PCE - 0602883-08.2022.6.21.0000 - Voto Relator(a) - Sessão: 05/10/2023 às 14:00

VOTO

Trata-se da prestação de contas de MARIAN ANHANHA SUPTITZ, candidata  ao cargo de deputada federal, relativa às eleições gerais de 2022.

Após exame inicial da contabilidade, houve a abertura de prazo para a prestadora manifestar-se, o qual não foi aproveitado. Na sequência de atos, realizados conforme a legislação de regência, a Secretaria de Auditoria Interna desta Corte concluiu haver irregularidades na comprovação dos gastos com recursos do Fundo Especial de Financiamento de Campanha - FEFC, consoante tabela que segue:

Passo à análise individualizada de cada fornecedor, no âmbito das despesas descritas no parecer conclusivo.

1. Despesas com pessoal

O presente item é aquele no qual repousa o maior volume financeiro de irregularidades (R$ 11.462,00) decorrentes, em suma, de omissão de informações que a legislação de regência indica como obrigatórias.

Nessa senda, a análise das contas aponta que os documentos de comprovação dos gastos com pessoal não apresentam a integralidade dos detalhes previstos no § 12 do art. 35 da Resolução TSE 23.607/19. Nomeadamente, ausentes (1) a indicação do local de trabalho; (2) a especificação das atividades executadas; e (3) a justificativa do preço pago.

Destaco que os contratos, idênticos em termos gerais, expressam de forma lacônica a descrição de atividades: “prestação de serviço na política”. A exceção é o contrato de Milton Suptitz, o qual aponta para a função de “Coordenador geral” e valor maior, R$ 6.800,00, que representa consideráveis 34% do total movimentado na campanha - situação que, por si só, já indicaria a necessidade de maior atenção. Um terço do valor total da campanha foi destinado a apenas um contratado.

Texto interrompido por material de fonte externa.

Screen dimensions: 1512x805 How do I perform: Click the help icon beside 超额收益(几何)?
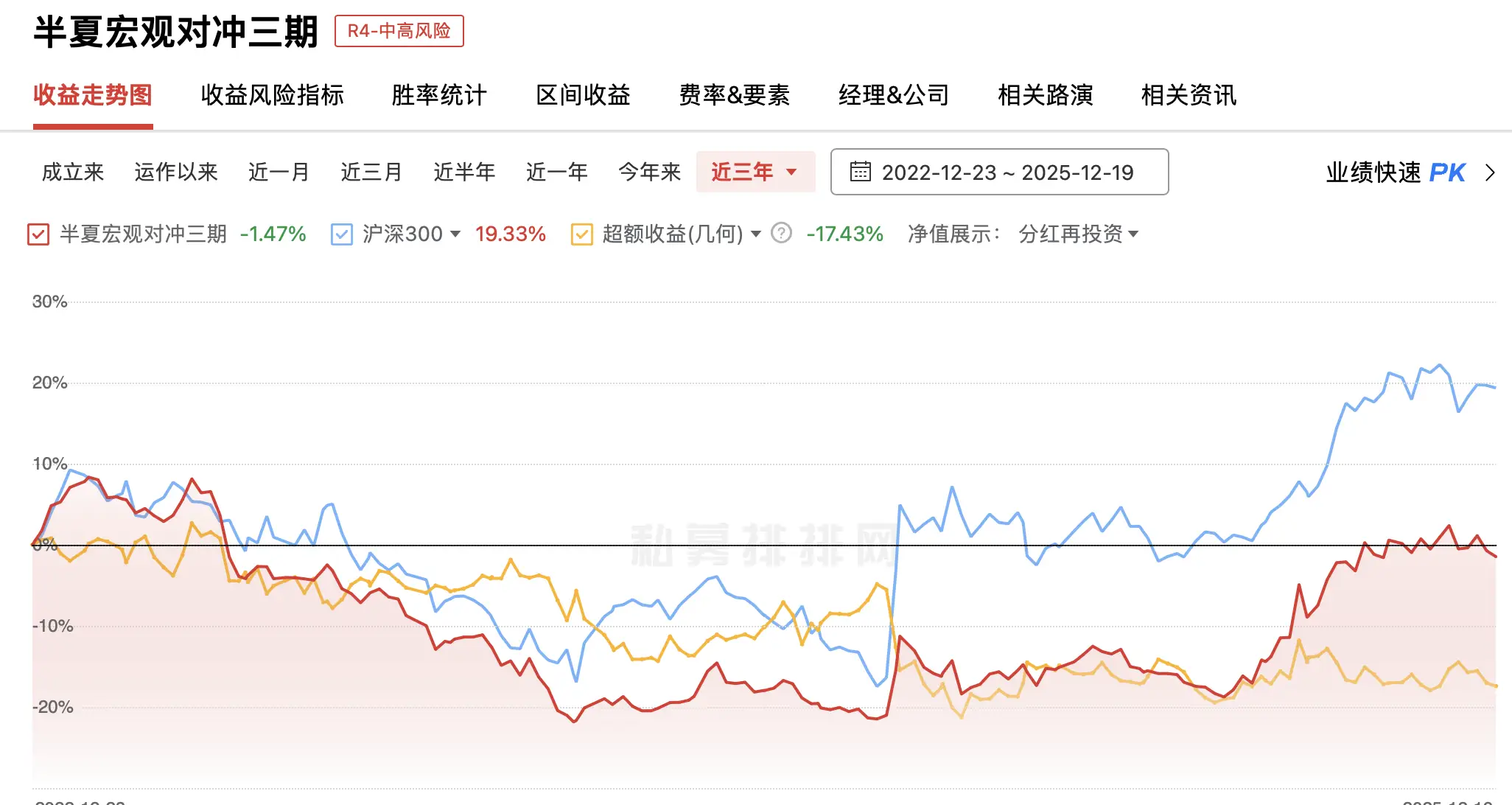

E as circunstâncias se agravam no que tange à contratação de Milton, pois o parecer contábil conclusivo registra que, “observados os procedimentos técnicos de exame disponibilizados pelo TSE, foi identificada, mediante integração do módulo de análise do SPCE e da base de dados do CPF e CNPJ da RFB, a realização de despesas junto a fornecedor de campanha que possui relação de parentesco com a prestadora de contas em exame, o que pode indicar suspeita de desvio de finalidade”.

Este Tribunal tem, efetivamente, se deparado com o tema em outros feitos, e, embora haja aspectos ainda a serem solidificados, é pacífico que, havendo contratação de parentes de candidato para prestação de serviços de campanha, se aumenta a rigidez na comprovação do gasto, tanto mais ao se tratar de aplicação de verbas públicas, como no caso em tela.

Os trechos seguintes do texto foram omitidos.